• _Textauszug_:
----

Weihnachtsgeschichte in neuem Gewand

In der Büdericher Christuskirche ist beim Krippenspiel auch Platz für die Merkel-Raute und zwei NSA-Agenten. Ein Probenbesuch.

Foto: Ulli Dackweiler

Ein großer heller Stern erleuchtet die Szene. Gerade hat der Kinderchor der evangelischen Gemeinde Büderich unter der Leitung von Julia Zimmermann „Ihr Kinderlein kommet“ gesungen, da unterbrechen zwei zwielichtige Gestalten die Kindervesper in der Christuskirche. Mit Anzug, Sonnenbrille und Laptop wollen sie so gar nicht in einen Weihnachtsgottesdienst passen. Verschwörerisch schauen sie sich um und tauschen Informationen aus: „Dort sitzt doch Herr Meier. Der hat schon drei Punkte in Flensburg.“ „Und dort Frau Mustermann, die hat einen Liebhaber im Nachbardorf.“ Wer sind die beiden und was haben sie vor?

----

• _Bereitgestellte Daten_:
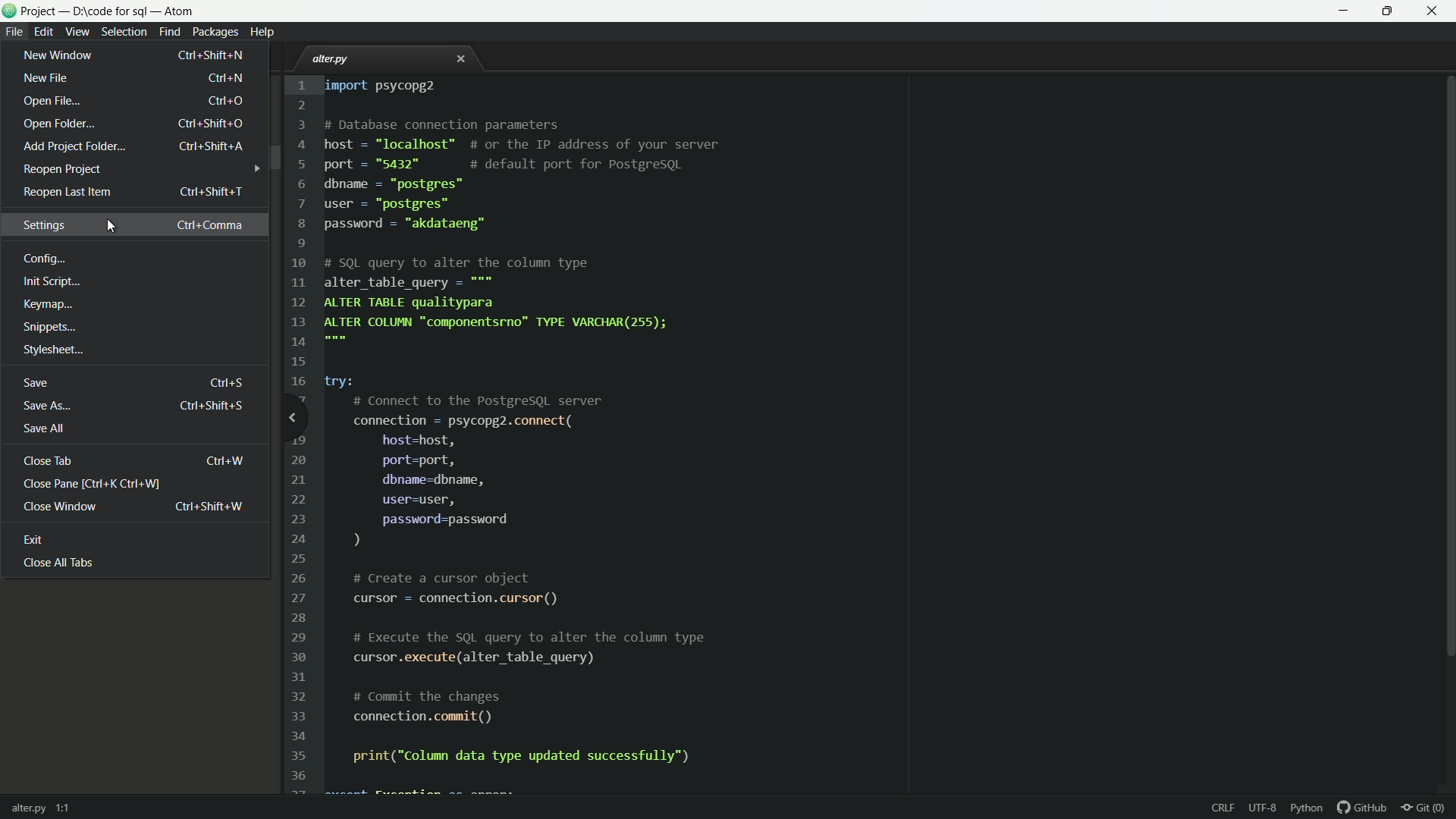 This screenshot has height=819, width=1456. I want to click on reopen last item, so click(132, 191).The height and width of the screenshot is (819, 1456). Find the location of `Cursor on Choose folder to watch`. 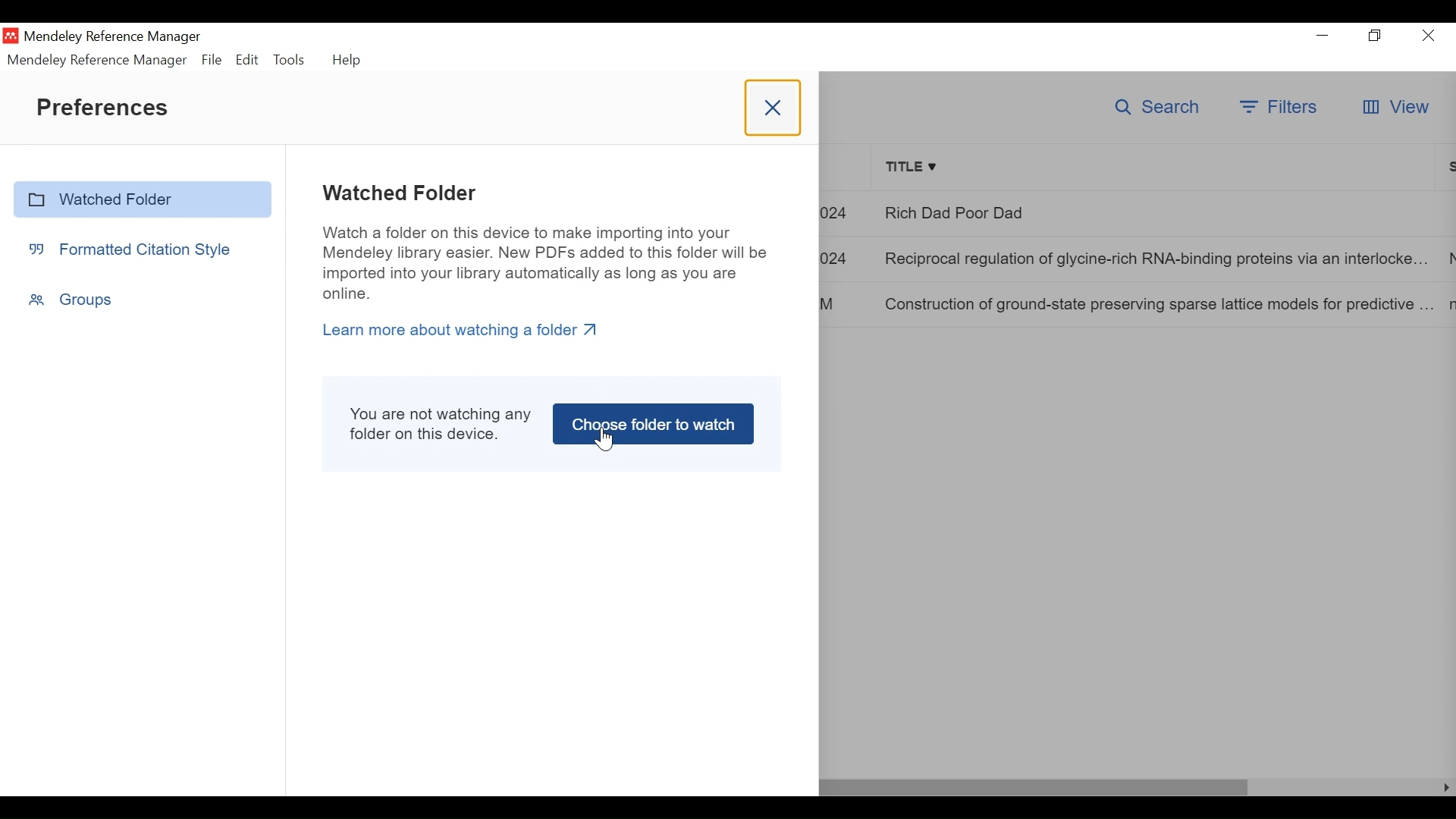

----

• _Ziele_:
a) Ändere im Textauszug über das Krippenspiel die Stelle zwischen „Ein großer heller“ und „haben sie vor?“, beide eingeschlossen, indem du „Laptop“ durch „Aktenkoffer“ ersetzt. Gib die geänderte Stelle wieder.
b) Führe den Textauszug über das Krippenspiel in der Christuskirche nach seinem letzten Satz weiter.

• _Lösungen_:
a)
Ein großer heller Stern erleuchtet die Szene. Gerade hat der Kinderchor der evangelischen Gemeinde Büderich unter der Leitung von Julia Zimmermann „Ihr Kinderlein kommet“ gesungen, da unterbrechen zwei zwielichtige Gestalten die Kindervesper in der Christuskirche. Mit Anzug, Sonnenbrille und Aktenkoffer wollen sie so gar nicht in einen Weihnachtsgottesdienst passen. Verschwörerisch schauen sie sich um und tauschen Informationen aus: „Dort sitzt doch Herr Meier. Der hat schon drei Punkte in Flensburg.“ „Und dort Frau Mustermann, die hat einen Liebhaber im Nachbardorf.“ Wer sind die beiden und was haben sie vor?

b)
Zwei hochnäsige Bürgerinnen, gespielt von Clara Larhusen und Josephine Arndt

Schon zum 25. Mal hat Pfarrer Wilfried Pahlke zu Heiligabend eine moderne Version des traditionellen Krippenspiels verfasst, die „Mit Sicherheit die Überraschung Gottes“ heißt. Neben den klassischen Akteuren tauchen darin Personen aus der Jetztzeit auf, die verdeutlichen sollen, dass die Weihnachtsgeschichte auch heute noch passt. Ben Büchle und Joern Hoppe verkörpern die Agenten der NSA, die vermeintlich den vollen Überblick haben. Welche Informationen werden die Agenten aus der Christuskirche mitnehmen und wie werden sie diese interpretieren? Ein neuer König? Ein neuer Machthaber? Der könnte sich zu einer weltpolitischen Bedrohung entwickeln. Da ist Vorsicht geboten. Büchle und Hoppe sind schon seit über 20 Jahren in wechselnden Rollen im Theaterstück zu Heiligabend zu sehen und haben immer noch Freude daran. Neben ihnen spielen 20 weitere Akteure, die meisten sind Konfirmanden. Sie verkörpern römische Soldaten, Hirten und Engel, so wie sie in der Weihnachtsgeschichte im Lukas-Evangelium vorkommen. Dazu natürlich Maria und Josef (Melanie Klasen und Maximilian Lonn), die dem hochheiligen Paar Konturen verleihen.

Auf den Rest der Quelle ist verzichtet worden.